Findings from the current study therefore add to the accumulating evidence of beneficial effects of CP group prenatal care, even among participants with preterm or low-birth weight outcomes. Despite these promising findings, and as noted in a recent systematic review [25], limited research exists on the underlying mechanisms behind these effects. Because we could not collect process data on how prenatal care was delivered at each site, and due to limited antepartum data related to maternal behaviors, we were unable to examine the mechanisms by which CP yields beneficial effects on birth outcomes. The logic model of CP prenatal care suggests that the personalized care, participatory feedback, and social support involved in CP may yield beneficial maternal and infant effects, but how those mechanisms actually operate is unclear. For instance, personalized care may improve adherence to care and promote healthy group norms that lead to maternal lifestyle changes (e.g., improved diet, exercise, smoking cessation, abstinence from alcohol/drugs, healthy gestational weight gain), which may in turn lead to longer gestational ages and higher birth weight. Increased social support may also improve mental and physical health, particularly among women under stress [4, 26, 27]. Although we are unaware of any research that has explicitly examined the causal pathways by which CP may lead to improved birth outcomes, prior studies have indicated that women in CP have higher levels of satisfaction with prenatal care, better knowledge about pregnancy and infant care, and receive more adequate prenatal care than women in traditional individually delivered care—all factors that might contribute to the beneficial effects observed in the current study [5, 8, 28, 29]. More research is therefore needed to examine causal pathways to identify the mechanisms by which CP may affect infant and maternal health outcomes; such knowledge could be used to identify key kernels or components of care that might be adopted in other prenatal care settings.

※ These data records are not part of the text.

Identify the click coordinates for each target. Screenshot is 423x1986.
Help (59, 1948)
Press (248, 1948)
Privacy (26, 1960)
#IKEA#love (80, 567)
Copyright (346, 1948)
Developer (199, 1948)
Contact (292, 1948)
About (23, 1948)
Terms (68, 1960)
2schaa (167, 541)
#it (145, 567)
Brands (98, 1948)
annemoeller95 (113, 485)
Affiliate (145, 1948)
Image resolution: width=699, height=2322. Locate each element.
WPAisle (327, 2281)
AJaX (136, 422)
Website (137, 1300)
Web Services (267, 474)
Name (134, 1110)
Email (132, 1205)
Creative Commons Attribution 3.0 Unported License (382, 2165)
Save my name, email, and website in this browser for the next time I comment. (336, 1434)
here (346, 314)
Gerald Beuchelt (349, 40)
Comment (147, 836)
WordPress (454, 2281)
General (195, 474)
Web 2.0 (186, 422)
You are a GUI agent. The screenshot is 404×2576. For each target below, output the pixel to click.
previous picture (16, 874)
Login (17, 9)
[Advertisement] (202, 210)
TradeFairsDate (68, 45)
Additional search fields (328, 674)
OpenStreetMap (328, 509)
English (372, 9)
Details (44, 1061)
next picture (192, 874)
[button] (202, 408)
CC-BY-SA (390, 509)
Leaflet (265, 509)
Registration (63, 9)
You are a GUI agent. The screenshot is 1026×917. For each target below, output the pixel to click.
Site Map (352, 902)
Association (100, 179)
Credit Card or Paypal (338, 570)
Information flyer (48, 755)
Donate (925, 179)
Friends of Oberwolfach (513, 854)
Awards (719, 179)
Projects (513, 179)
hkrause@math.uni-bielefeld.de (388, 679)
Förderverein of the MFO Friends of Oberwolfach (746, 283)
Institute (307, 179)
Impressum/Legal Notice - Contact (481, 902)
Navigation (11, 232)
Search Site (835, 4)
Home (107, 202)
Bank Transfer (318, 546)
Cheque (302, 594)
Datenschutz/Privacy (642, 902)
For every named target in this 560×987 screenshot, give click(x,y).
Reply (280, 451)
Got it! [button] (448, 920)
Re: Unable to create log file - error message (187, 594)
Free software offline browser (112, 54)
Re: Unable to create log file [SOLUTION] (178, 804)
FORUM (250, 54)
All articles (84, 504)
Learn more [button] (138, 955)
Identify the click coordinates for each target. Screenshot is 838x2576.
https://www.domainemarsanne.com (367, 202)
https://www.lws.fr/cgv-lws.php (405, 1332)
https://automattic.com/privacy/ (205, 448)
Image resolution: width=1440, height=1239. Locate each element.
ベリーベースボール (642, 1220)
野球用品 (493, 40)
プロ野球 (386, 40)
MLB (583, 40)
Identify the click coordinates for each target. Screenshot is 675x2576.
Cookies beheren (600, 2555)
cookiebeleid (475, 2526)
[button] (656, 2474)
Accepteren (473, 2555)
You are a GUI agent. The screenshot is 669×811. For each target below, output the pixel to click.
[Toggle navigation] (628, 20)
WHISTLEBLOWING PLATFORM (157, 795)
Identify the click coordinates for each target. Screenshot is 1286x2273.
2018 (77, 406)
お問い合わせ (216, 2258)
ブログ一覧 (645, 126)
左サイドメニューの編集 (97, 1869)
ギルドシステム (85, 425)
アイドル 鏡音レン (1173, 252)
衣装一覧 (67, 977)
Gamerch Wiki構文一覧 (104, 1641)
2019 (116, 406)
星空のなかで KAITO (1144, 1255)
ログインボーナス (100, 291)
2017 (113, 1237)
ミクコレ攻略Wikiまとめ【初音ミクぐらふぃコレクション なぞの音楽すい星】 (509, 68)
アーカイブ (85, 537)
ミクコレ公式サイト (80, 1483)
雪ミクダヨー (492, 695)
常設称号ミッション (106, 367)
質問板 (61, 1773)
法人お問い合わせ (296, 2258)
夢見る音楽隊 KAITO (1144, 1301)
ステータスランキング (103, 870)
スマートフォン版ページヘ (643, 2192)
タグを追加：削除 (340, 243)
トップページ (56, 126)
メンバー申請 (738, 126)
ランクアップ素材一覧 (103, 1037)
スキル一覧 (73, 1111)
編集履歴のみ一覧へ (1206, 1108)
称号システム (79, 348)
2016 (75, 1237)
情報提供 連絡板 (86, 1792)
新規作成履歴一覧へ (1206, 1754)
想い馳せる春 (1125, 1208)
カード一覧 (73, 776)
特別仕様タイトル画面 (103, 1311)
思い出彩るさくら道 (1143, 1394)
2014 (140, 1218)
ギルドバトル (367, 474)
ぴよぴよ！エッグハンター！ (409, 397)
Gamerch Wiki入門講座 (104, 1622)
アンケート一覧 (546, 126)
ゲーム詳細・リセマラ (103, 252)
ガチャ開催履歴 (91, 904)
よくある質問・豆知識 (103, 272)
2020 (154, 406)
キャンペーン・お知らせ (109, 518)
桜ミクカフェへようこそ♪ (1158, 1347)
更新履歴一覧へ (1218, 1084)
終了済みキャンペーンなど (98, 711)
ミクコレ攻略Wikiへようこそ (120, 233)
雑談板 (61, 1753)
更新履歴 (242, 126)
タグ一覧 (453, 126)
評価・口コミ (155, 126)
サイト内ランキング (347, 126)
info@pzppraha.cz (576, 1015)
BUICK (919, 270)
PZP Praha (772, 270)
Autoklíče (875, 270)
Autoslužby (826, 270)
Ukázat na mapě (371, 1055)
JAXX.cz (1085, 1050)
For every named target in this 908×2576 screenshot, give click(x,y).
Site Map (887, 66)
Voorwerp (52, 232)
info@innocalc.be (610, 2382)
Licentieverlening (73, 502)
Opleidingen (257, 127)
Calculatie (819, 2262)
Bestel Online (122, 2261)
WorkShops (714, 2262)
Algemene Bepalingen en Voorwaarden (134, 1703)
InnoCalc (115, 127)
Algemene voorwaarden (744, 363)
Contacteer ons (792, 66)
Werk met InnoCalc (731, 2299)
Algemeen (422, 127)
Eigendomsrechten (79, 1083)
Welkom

Health policy reforms aimed at reducing adverse birth outcomes may consider group prenatal care a promising alternative format for delivering prenatal care. Widespread adoption in clinical settings may be premature, however, until more research has examined why group prenatal care may have beneficial effects, for what client populations those effects are strongest/weakest, and the cost and cost-effectiveness of different formats of prenatal care. Whereas some studies have found that delivering prenatal care in group versus individual formats is cost neutral [5], others have suggested that group care may offer financial advantages in larger facilities with adequate patient volumes, but may not be cost effective and may adversely affect productivity in small, rural facilities [30]. Thus, more research is needed to examine the costs associated with different prenatal care delivery models across diverse healthcare settings, and subsequent implications for proposed health policy reforms. Given the accumulating evidence of beneficial effects of CP group prenatal care, understanding the mechanisms behind such effects and the cost implications of widespread implementation will be critical for informing state and local health policies aimed at improving maternal and perinatal health outcomes.